Refactoring is doubly important for proposals: there is a big tendency to keep discussing the same objections or misconceptions over and over again, just because people think they can formulate it "even better" than their predecessors, or are unsatisfied with existing rebuttals. Editing the proposal to clear up things and address objections helps a lot here, but it can't eliminate the problem altogether: a proposal must remain concise and understandable, and editing to address every objection explicitly results in instruction creep we can do without.

Wikipedia:Refactoring talks at length about how to refactor a talk page properly. Refactoring helps a goal-oriented process, and in this case the goal is to get a proposal we all agree on.
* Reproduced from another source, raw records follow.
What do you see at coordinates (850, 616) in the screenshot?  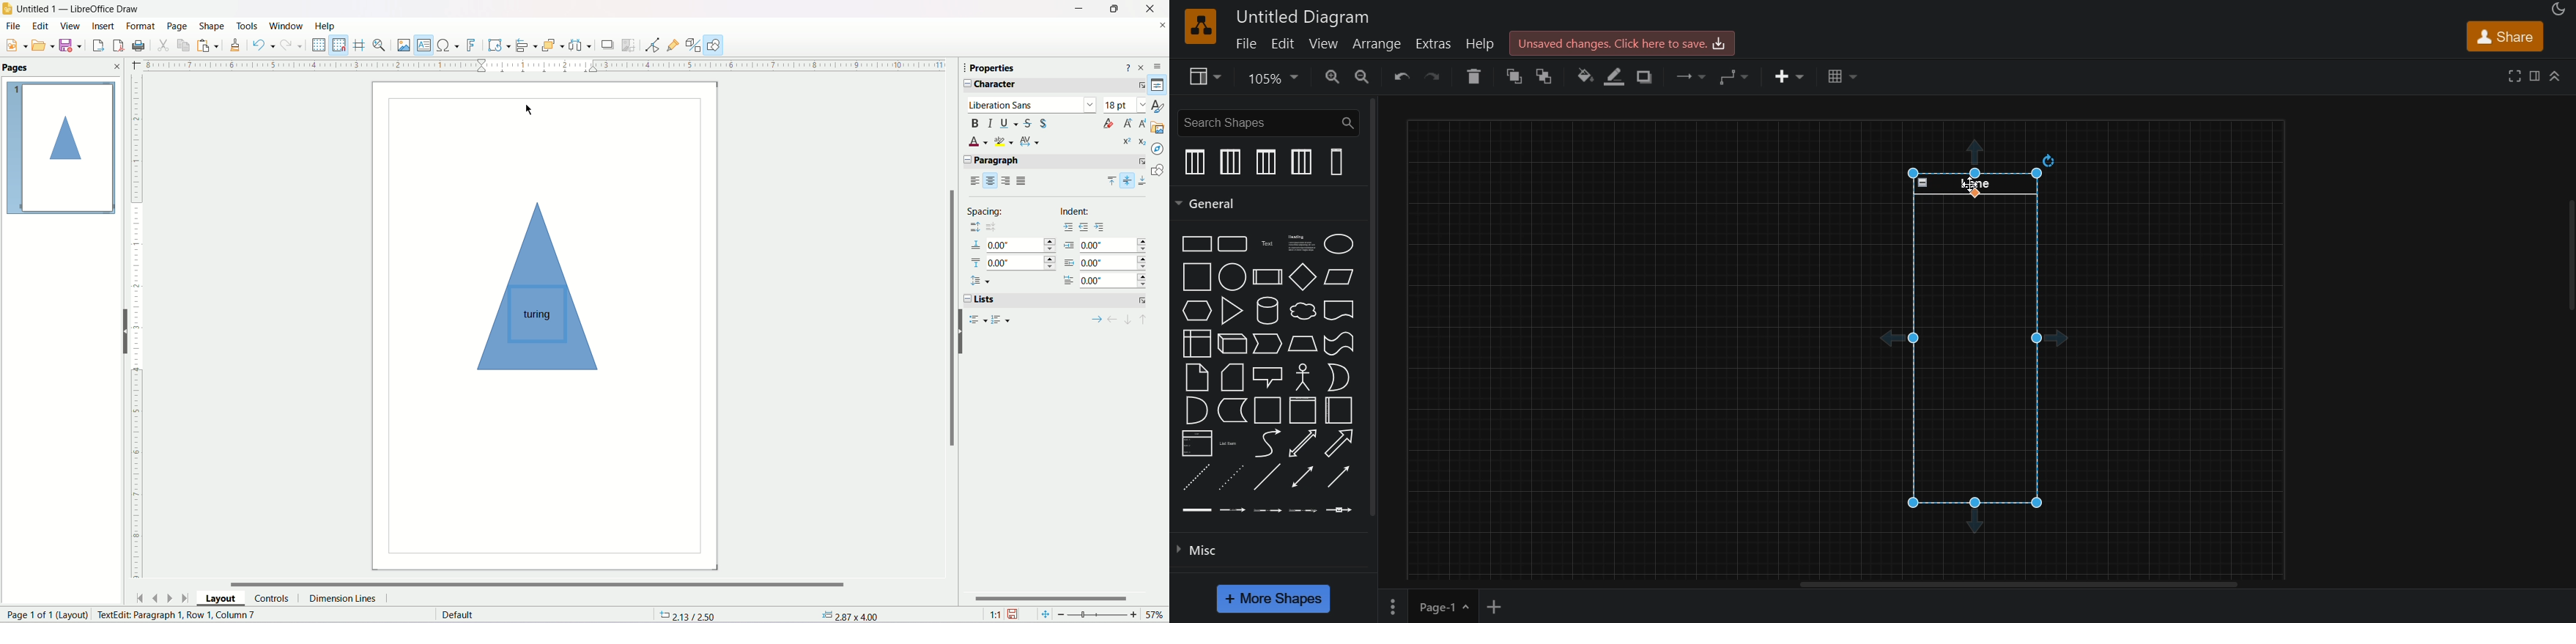 I see `2.87 x 4.00` at bounding box center [850, 616].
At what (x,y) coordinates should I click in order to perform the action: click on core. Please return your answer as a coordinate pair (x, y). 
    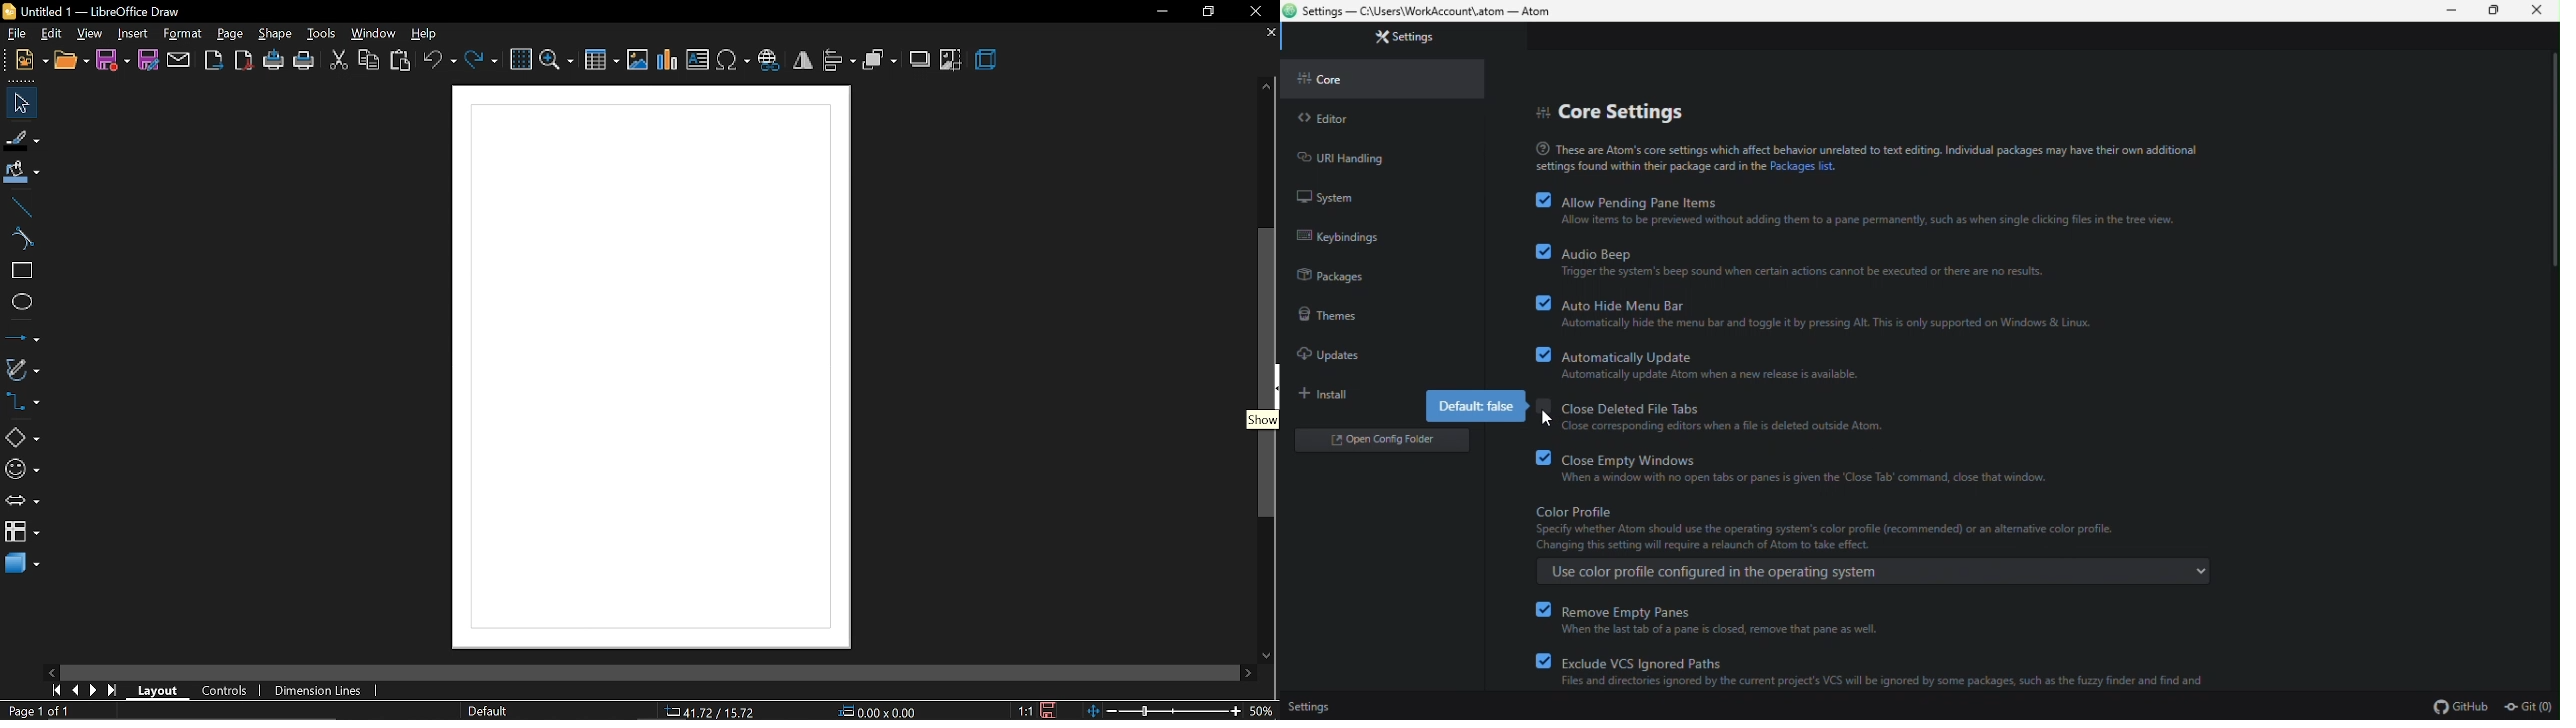
    Looking at the image, I should click on (1328, 77).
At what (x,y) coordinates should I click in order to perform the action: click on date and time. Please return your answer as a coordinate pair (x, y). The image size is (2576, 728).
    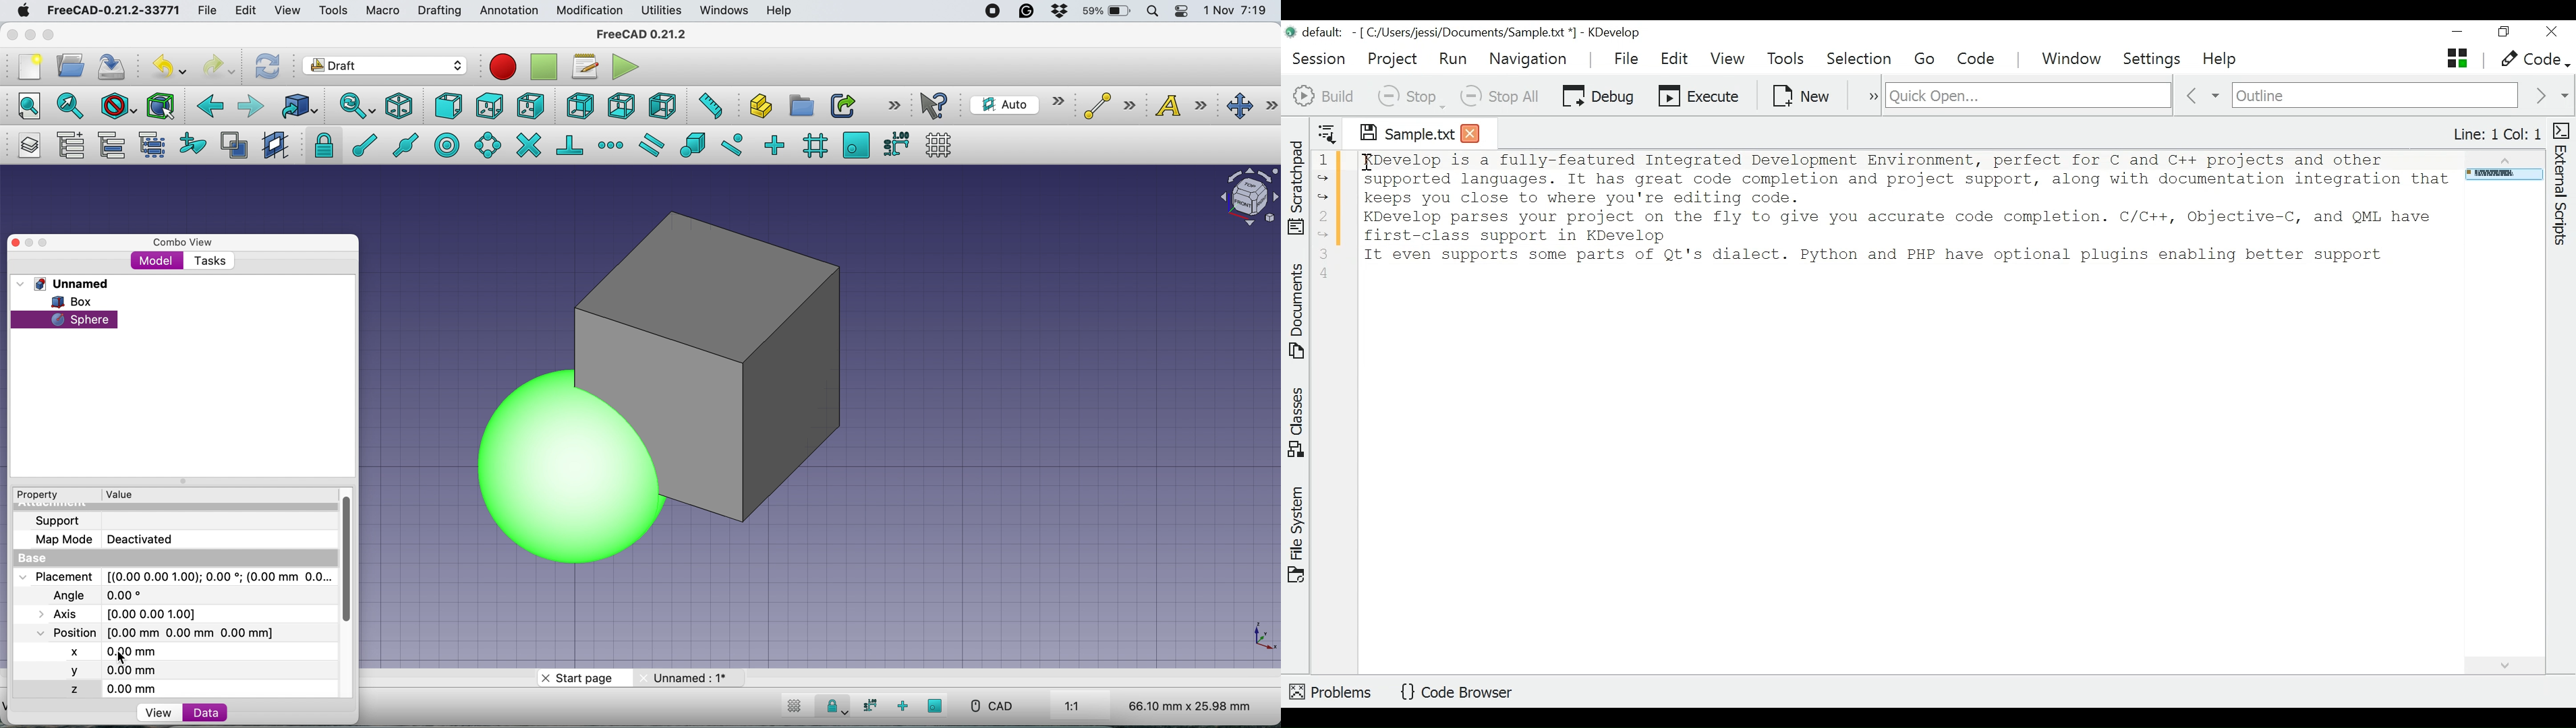
    Looking at the image, I should click on (1237, 11).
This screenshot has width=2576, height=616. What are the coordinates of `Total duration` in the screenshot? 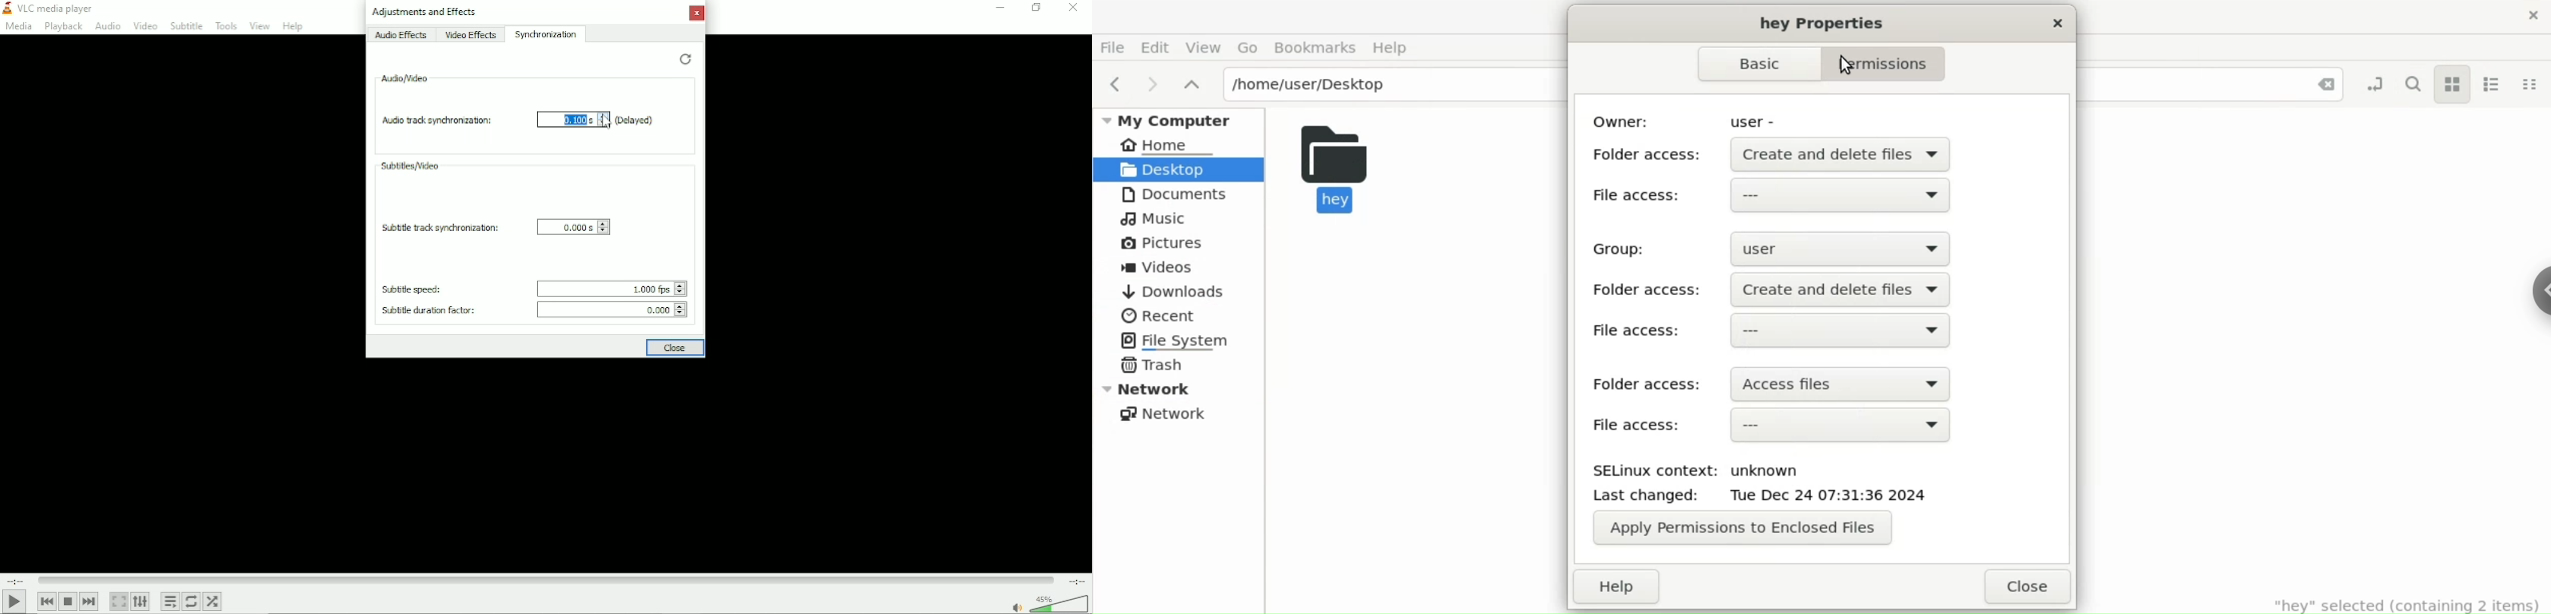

Some general tips that are particularly useful for proposal talks:

  • Move discussions on a single topic to a single section.
  • If discussions on one thing get very large without, move them to a clearly named subpage, and encourage people to use it.
  • Use FAQs to address common misconceptions that cannot be eliminated by editing the proposal. Do not add "frequently asked questions" that have never been asked just so you can provide convenient answers yourself—this stifles consensus building because people will be reluctant to override them.
  • Encourage people to focus comments on one topic, not to post large brain dumps. If they do post brain dumps, encourage them to refactor themselves.
  • Summarize ideas; draw conclusions from lengthy discussions to prevent them from going stale and ending unresolved, sparking the "but I thought we already agreed on this/but we have already discussed this fully" problem. Don't artificially close discussions, but don't allow them to fade away either.

If refactoring turns into pointless edit wars, then take a step back. If someone disagrees with your refactoring, then encourage them to do it themselves. You may find the disagreement was over a trivial matter. If all else fails, then just don't refactor and accept that this particular discussion will be less accessible to readers. Refactoring is a tool, not the Holy Grail of discussion.